Hace ya algunos años que no tengo el curso escolar como marco de referencia, salvo por el hecho de que, al cerrar los centros, disminuye sensiblemente el número de incidencias y consultas que debo atender desde mi puesto de trabajo. La fecha del 30 de junio no es, por tanto, ninguna frontera, aunque sí lo es, en cambio, la llegada del calor y de las tormentas veraniegas, pues con ellas, y en aplicación del segundo principio de la termodinámica (el aumento de la entropía, o la tendencia al caos), ocurre lo de siempre: se caen las líneas ADSL, se mueren los cortafuegos, fallecen de asfixia y consunción los switches…

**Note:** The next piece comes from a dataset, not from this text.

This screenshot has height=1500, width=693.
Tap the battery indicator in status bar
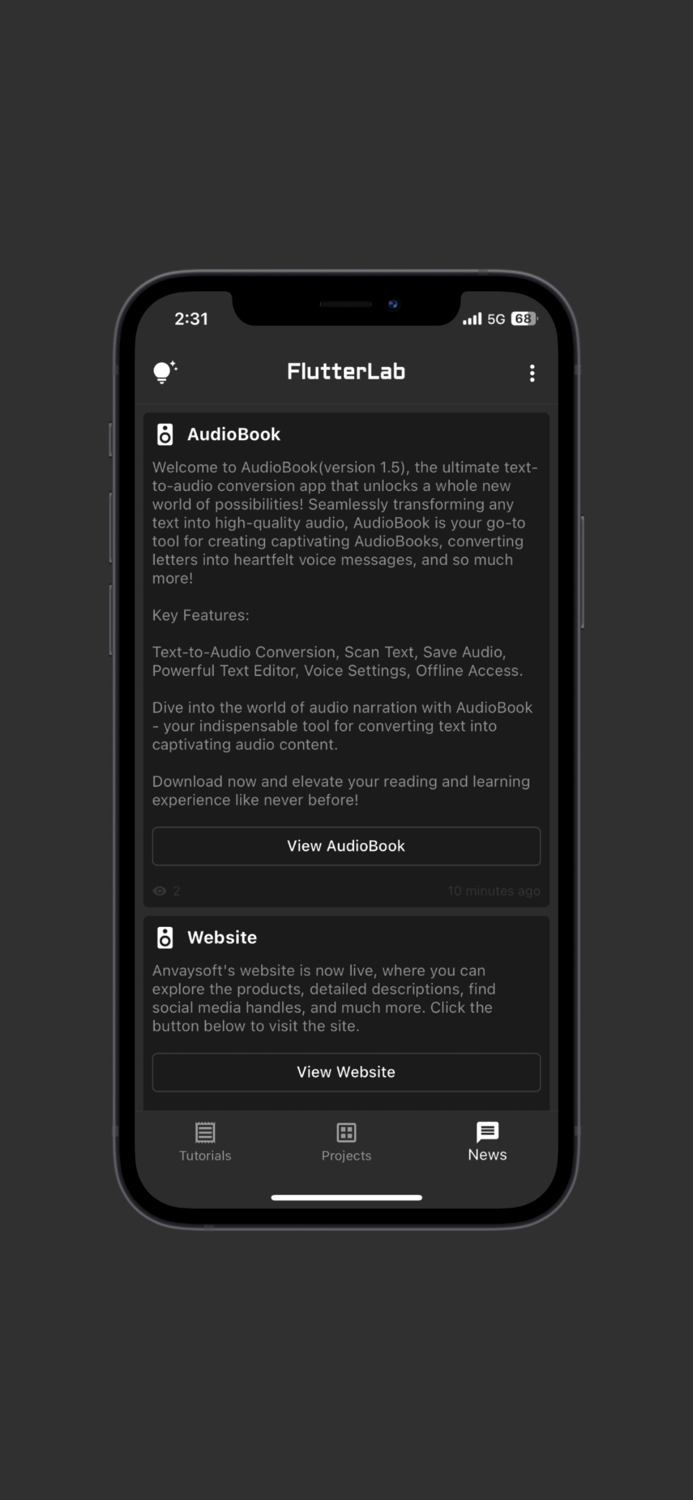tap(524, 319)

A pesar de los cambios en mi modelo de referencia laboral, las inercias de la profesión docente pesan lo suyo. Llega el fin del mes de junio y uno siente un raro cosquilleo, una voz interior: la inminencia de las vacaciones (más cortas, ay, que las de los compañeros que siguen en la docencia) se presiente como una promesa de algo especial y distinto, de tiempo lento y gozoso para leer, para disfrutar del buen clima y de la buena compañía, para hacer proyectos y reflexionar sobre lo realizado durante ese lapso temporal, tan convencional pero a la vez tan sólido y determinante, que llamamos año académico.